Perfection didn’t seem to be a buzzword. Surviving might have been more apt for the moment.
Big Ten play was looming, and a trip to East Lansing, Mich., looked like it might be the end of Meyer and OSU’s honeymoon.
But those who believed that were proven wrong as the Buckeyes pulled out a 17-16 win against Michigan State.
Braxton Miller, OSU’s heralded sophomore quarterback, said it was then that perfection started to become more of a reality than a dream.
“The toughness we showed in that game,” he said, “I thought we could have a chance to take it the whole way.”
Slowly but surely, the Buckeyes started to.
First came a night tilt against a Nebraska team that had gutted them in Lincoln a year prior. Next was a road contest against Indiana.
OSU was undefeated, but not without issues, not without concern, and the national spotlight, which glistened over Alabama, Oregon and other unbeatens at the time, reflected that.
Against the Cornhuskers and the Hoosiers, the Buckeyes had surrendered 87 points – 49 of which came against an Indiana team that some supposed would be an easy win.
Injuries, too, started to mount as the loss of redshirt senior linebacker Etienne Sabino, who broke his right fibula against Nebraska, forced Meyer to throw fullback-turned-linebacker Zach Boren to the other side of the ball.
The fiery criticism hurled at defensive coordinator and linebackers coach Luke Fickell’s defense seemed to become the narrative; the potential of the program’s first undefeated season since 2002 looked blurry and improbable.
Not with a team that gives up 49 points to the Hoosiers, not with a team that had struggled early in pillow fights against non-conference foes.
Perhaps this team had too many issues, too little to play for in a season that would inevitably end against the Wolverines.
While OSU looked to have put such problems behind them since, Michigan and its senior quarterback Denard Robinson gashed the Buckeyes for big play after big play.
Perhaps the defects of this team had come back to haunt them.
Fickell, though, maintained that the Buckeyes’ composure never faltered.
“We couldn’t panic, we couldn’t change up exactly everything we’re doing just because of the fact that they had two big plays,” he said. “So we just went back to the basics and made sure guys knew what they were going to get … We put more pressure on ourselves than anybody in the world, whether the media says something, whether somebody says you’re not very good.
“You know, my kids still think I’m really good.

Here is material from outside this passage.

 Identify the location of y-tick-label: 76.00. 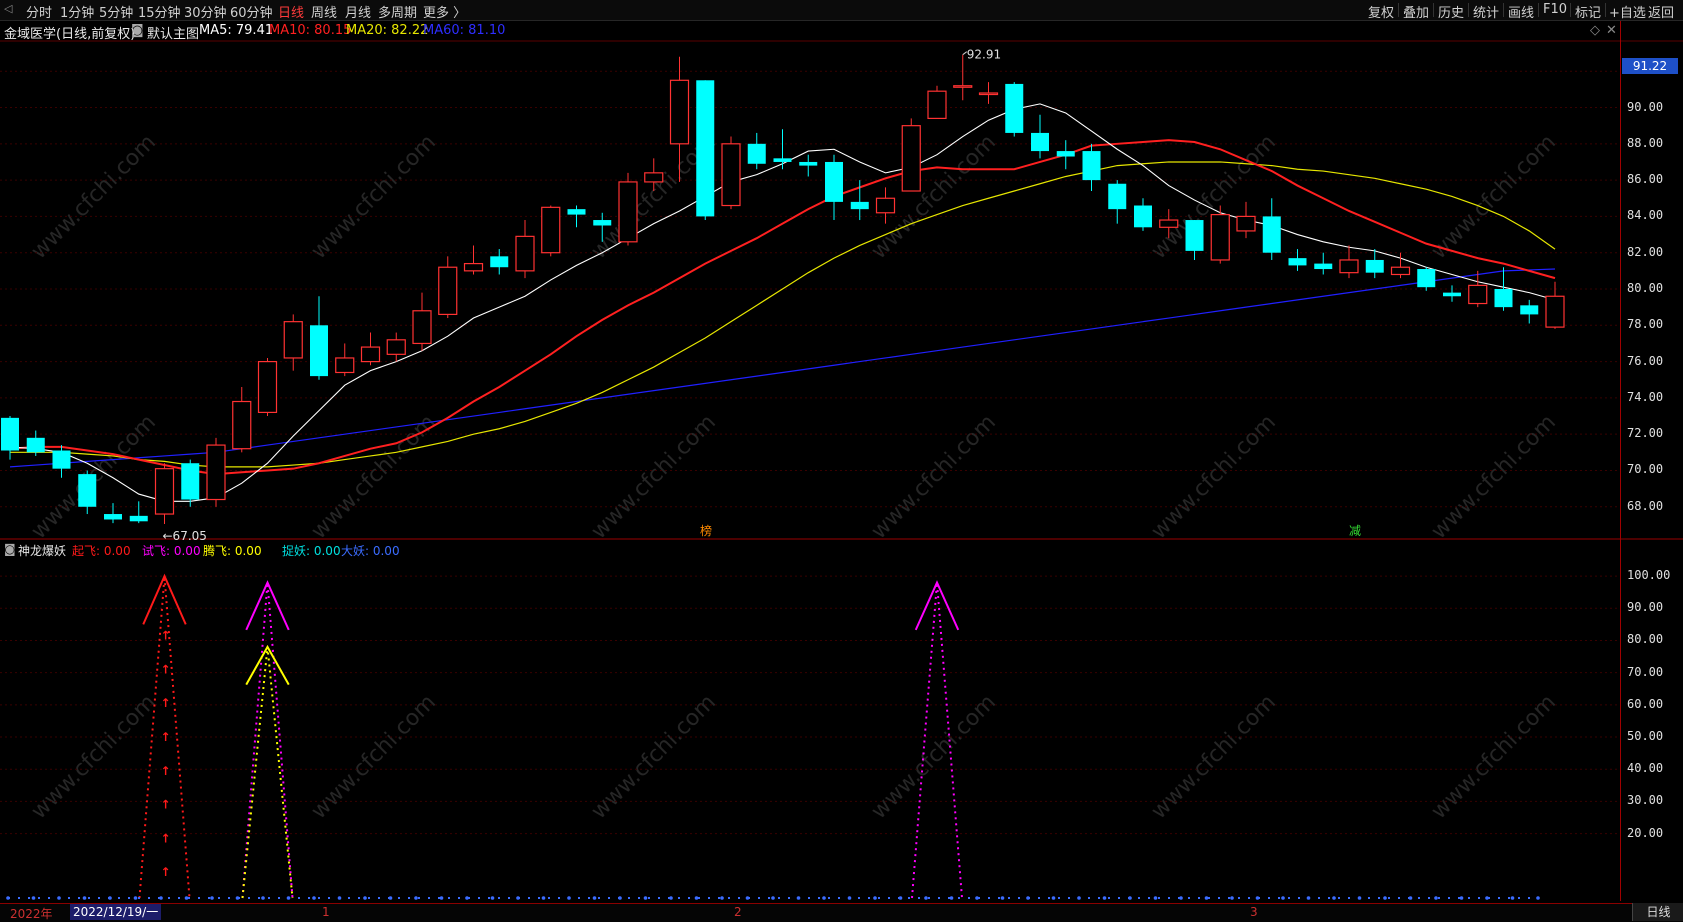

And after that game they still thought I was really good. They said, ‘Did we win?'”
His answer after every week?
“Yeah.”
And maybe that’s what this OSU team’s season comes down to.
Maybe it’s what the legacy will ultimately be of a Buckeye team barred from competing for a Big Ten or national championship.
Maybe it was that they just simply won. Nothing more, nothing less. And while a strong argument can almost certainly be made for or against a No. 1 finish in the year’s final Associated Press poll, it might not be the point.
“We wish we had more games, but we did all we can do,” Boren said. “We were scheduled to play 12 and that’s it this year and we won all 12.”
None of which seemed to come easy for an OSU team looking to avenge last year’s 6-7 finish under Fickell, who served as the team’s head coach after Jim Tressel resigned amid NCAA violations in May 2011.
Perhaps the Buckeyes’ imperfections prepared them for their last shot at perfection.
“We’ve been in so many close games like this, we know how to come out with a win,” Sabino said. “It’s not always pretty, but that ‘W’ on that column means so much to us.”
And likely, based on the Horseshoe’s jubilation Saturday, it meant just as much to all of Buckeye Nation.